━━━ Input material ━━━
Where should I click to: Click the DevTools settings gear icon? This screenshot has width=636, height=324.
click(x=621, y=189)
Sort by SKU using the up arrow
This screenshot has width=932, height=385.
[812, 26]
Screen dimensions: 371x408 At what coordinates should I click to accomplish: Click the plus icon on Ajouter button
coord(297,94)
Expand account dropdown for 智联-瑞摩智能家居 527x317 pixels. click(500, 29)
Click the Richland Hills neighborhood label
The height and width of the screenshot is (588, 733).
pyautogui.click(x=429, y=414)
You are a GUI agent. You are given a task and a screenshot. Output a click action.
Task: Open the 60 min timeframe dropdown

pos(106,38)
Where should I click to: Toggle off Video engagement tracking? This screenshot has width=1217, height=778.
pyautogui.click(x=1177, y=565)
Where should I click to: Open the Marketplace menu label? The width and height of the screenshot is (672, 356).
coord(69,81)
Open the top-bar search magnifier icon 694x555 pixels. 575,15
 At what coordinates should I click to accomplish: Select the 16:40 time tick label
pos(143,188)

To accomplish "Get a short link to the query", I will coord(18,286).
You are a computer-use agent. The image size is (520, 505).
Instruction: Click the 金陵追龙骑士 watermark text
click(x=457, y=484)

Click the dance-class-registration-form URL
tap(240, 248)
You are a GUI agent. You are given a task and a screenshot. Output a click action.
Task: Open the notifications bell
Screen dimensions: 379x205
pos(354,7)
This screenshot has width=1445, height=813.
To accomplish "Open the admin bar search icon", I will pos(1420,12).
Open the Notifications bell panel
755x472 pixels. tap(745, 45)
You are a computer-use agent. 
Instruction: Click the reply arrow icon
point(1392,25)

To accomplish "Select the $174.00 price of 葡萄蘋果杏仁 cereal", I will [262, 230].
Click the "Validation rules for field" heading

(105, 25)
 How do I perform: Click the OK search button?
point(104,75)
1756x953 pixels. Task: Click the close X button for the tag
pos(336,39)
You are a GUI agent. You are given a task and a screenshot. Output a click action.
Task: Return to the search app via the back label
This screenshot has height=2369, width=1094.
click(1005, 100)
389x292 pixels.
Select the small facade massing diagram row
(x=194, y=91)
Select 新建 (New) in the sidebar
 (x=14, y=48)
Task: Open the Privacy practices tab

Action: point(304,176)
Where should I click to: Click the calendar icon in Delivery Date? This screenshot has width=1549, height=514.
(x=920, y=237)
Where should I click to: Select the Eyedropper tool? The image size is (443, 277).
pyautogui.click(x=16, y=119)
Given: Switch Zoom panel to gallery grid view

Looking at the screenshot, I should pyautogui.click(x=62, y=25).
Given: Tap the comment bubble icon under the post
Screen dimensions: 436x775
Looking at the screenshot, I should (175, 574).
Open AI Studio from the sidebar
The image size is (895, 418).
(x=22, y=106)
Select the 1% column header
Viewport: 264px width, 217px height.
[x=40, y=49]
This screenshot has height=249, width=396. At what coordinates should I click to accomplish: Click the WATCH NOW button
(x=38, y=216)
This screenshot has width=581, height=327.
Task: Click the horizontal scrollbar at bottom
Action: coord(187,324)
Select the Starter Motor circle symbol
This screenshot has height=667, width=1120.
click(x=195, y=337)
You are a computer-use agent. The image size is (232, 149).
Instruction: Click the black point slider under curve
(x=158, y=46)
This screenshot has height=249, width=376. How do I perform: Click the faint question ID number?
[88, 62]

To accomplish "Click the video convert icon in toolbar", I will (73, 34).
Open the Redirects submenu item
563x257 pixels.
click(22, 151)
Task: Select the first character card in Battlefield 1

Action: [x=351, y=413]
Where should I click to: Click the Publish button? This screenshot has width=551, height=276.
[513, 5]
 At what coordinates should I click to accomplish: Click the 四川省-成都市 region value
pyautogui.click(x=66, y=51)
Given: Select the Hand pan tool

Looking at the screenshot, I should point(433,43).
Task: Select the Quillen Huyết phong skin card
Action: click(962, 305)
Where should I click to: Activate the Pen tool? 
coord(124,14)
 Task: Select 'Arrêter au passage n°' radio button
━━━
__Brief__. Which lines above hold the string "computer"? Copy every one of them.

__Task response__.
You are a computer-use agent. The image size is (520, 505).
You are a computer-use agent. 
You are a computer-use agent. The image size is (232, 149).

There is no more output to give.